Non, bien sûr. Il fallait que Laidlaw soit un policier parce qu'il fallait qu'il puisse pénétrer toutes les couches de la société, y compris les plus cachées et les plus sombres.
Pourquoi avez-vous décidé d'écrire l'un des romans, Étranges loyautés, à la première personne ?
Parce que ce roman était très intime. Laidlaw y est impliqué personnellement, puisqu'il perd son frère et qu'il est amené à enquêter sur son propre contexte. J'ai pensé qu'il fallait écrire à la première personne, c'était la seule solution.
Comment cela a -t-il été perçu ?
Sans problème, le roman a été bien reçu.
Ian Rankin a dit un jour - mais peut-être était-ce une plaisanterie - que quand ce roman était sorti, il vous avait écrit en disant que finalement, il allait écrire ses romans à la première personne.

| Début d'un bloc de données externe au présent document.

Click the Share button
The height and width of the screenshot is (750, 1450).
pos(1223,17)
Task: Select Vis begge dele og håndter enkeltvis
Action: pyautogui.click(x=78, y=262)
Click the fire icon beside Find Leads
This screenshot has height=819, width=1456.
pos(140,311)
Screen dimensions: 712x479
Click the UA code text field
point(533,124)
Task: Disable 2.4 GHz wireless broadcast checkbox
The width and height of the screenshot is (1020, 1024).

Mais comme vous n'avez pas répondu, eh bien la série des Rebus est restée à la troisième personne !
A-t-il vraiment dit ça ? Je me rappelle que nous nous sommes écrit, qu'il m'a dit que j'avais fait partie de ceux qui l'ont incité à écrire. Mais je ne me rappelais pas ce détail. Alors finalement mon influence est plus grande que je ne pensais (rires!). Des gens comme Val McDermid et Denise Mina ont dit que je les avais influencées dans leur démarche d'auteurs. C'est absolument étonnant. A l'époque, je n'aurais jamais imaginé ça.

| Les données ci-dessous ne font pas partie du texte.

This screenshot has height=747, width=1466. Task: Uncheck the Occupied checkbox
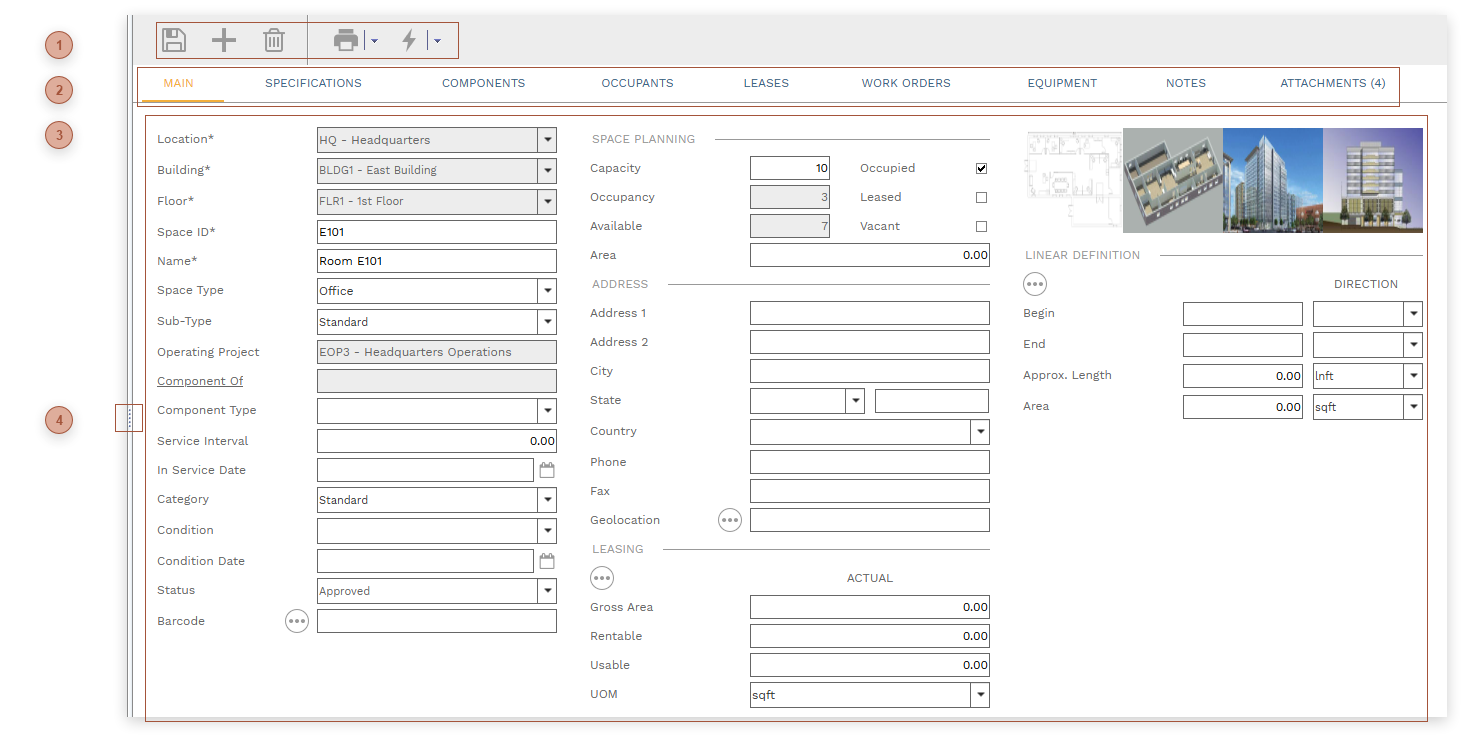tap(981, 169)
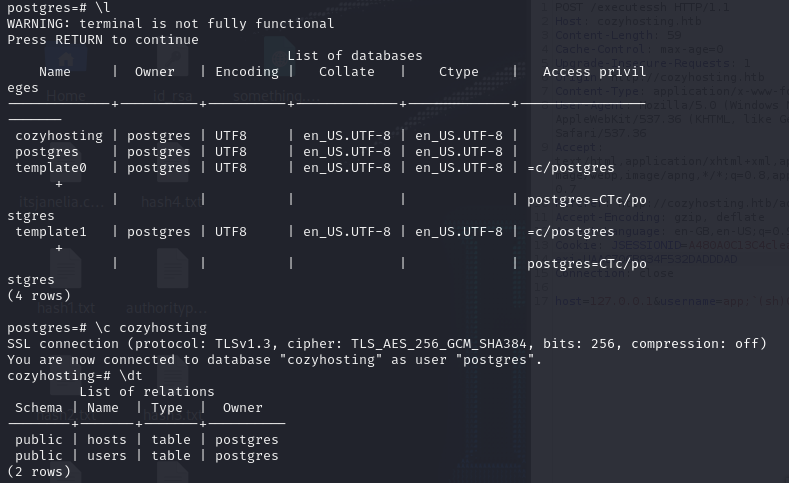This screenshot has height=483, width=789.
Task: Select the id_rsa file icon
Action: [172, 73]
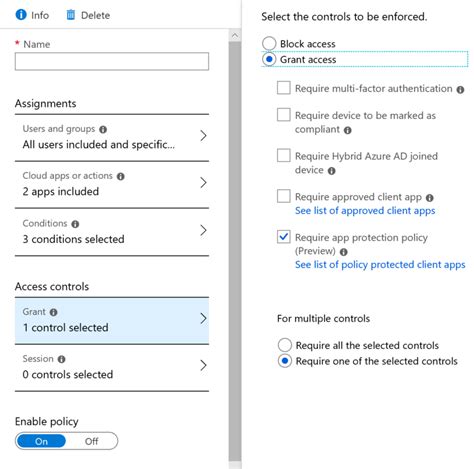Check Require multi-factor authentication box
Screen dimensions: 474x469
point(284,88)
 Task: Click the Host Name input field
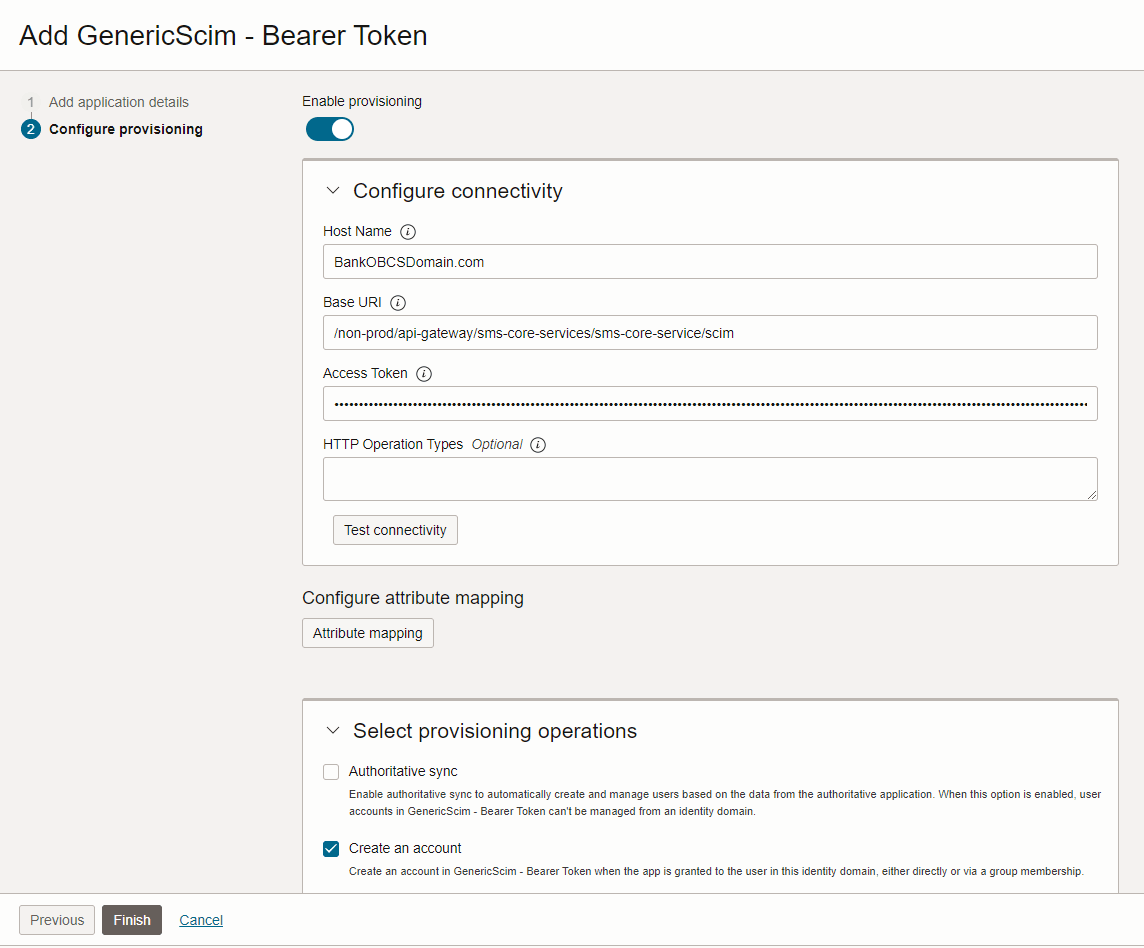point(710,262)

Un jour, vous avez dit que vous aviez envie d'écrire un "prequel" à Laidlaw ? Est-ce toujours à l'ordre du jour ?
Oui. Je ne devrais pas en parler, il paraît que ça porte malheur, mais effectivement l'idée continue à me séduire. En fait j'aimerais écrire un "prequel" avec un Laidlaw tout jeune, et un "sequel", avec un Laidlaw à la fin de sa carrière.
Vous n'envisageriez pas d'écrire un Laidlaw qui se déroulerait aujourd'hui ?

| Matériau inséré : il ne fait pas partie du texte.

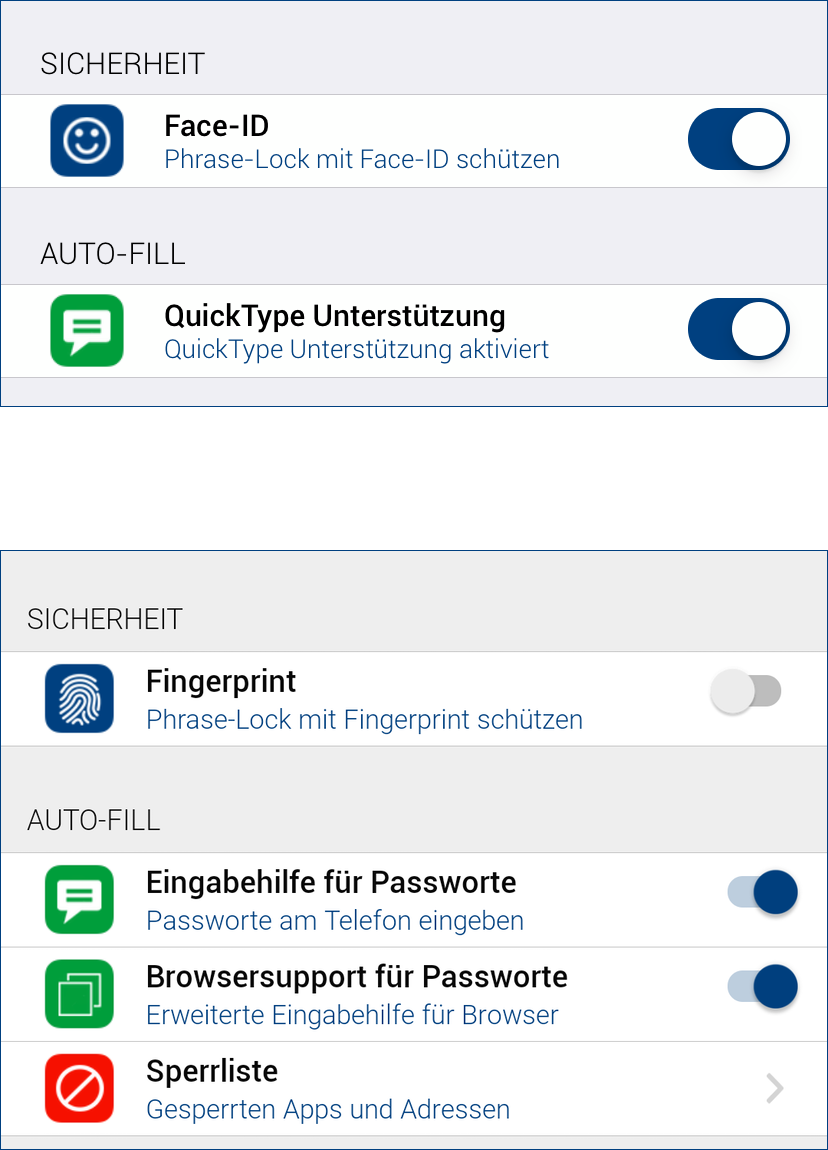Click the Face-ID smiley icon
This screenshot has height=1150, width=828.
(87, 141)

Non, Laidlaw appartient à son époque. Et il ne pourrait pas faire aujourd'hui, dans le cadre de la police contemporaine, ce qu'il pouvait faire à l'époque, il ne s'en tirerait pas comme ça. Quand j'écrivais les Laidlaw, je connaissais pas mal de flics à Glasgow, et ce que je décris dans les romans aurait très bien pu arriver. Aujourd'hui, les choses sont beaucoup plus encadrées, normées.
Que pensez-vous de cette évolution de la police, et de celle de la société en général ?
A bien des égards, ce qui se passe dans la société aujourd'hui me préoccupe. Je ne suis pas anti-anglais, j'apprécie la culture anglaise, au même titre que la culture française. Mais la politique anglaise me déplaît profondément. Ce qui me bouleverse, c'est la facilité avec laquelle Thatcher a renversé tout l'univers politique, de telle sorte qu'il n'y a pas de retour possible. C'est terrible. Au lieu de progresser, la politique n'a pas cessé de régresser depuis les années 70. Je suis effaré par la façon dont les gens, à partir d'une base idéologique globalement égalitaire, ont retourné leur veste et se sont emballés pour un individualisme forcené. "Allez tous vous faire foutre, je joue pour moi, je veux m'en sortir." Jamais nous ne retrouverons l'innocence dynamique des années 60 et 70.
Votre fils Liam McIlvanney est devenu écrivain, lui aussi. L'avez-vous influencé?
Non, il me montrait ses poésies quand il était petit, bien sûr, mais il ne m'a jamais demandé de conseils. Il se débrouille très bien tout seul, comme un grand ! Il a son propre univers...
La trilogie des Laidlaw vient de ressortir chez Rivages/Noir :
Laidlaw, traduit de l'anglais par Jan Dusay (voir la chronique ici)
Les papiers de Tony Veitch, traduit de l'anglais par Jan Dusay
Étranges loyautés, traduit de l'anglais par Freddy Michalski
A lire également, Docherty, le roman qui a révélé McIlvanney, paru chez Rivages et traduit par Freddy Michalski
c'est quoi un préquel et un séquel ?
RépondreSupprimerIgnorantus
Ignorantus le mal nommé, je suis bien sûr que vous l'êtes moins que vous ne le prétendez. "Prequel" : un épisode de série (roman ou TV) qui se déroule avant le premier épisode de la série existante. "Sequel" : la même chose, mais qui se déroule après.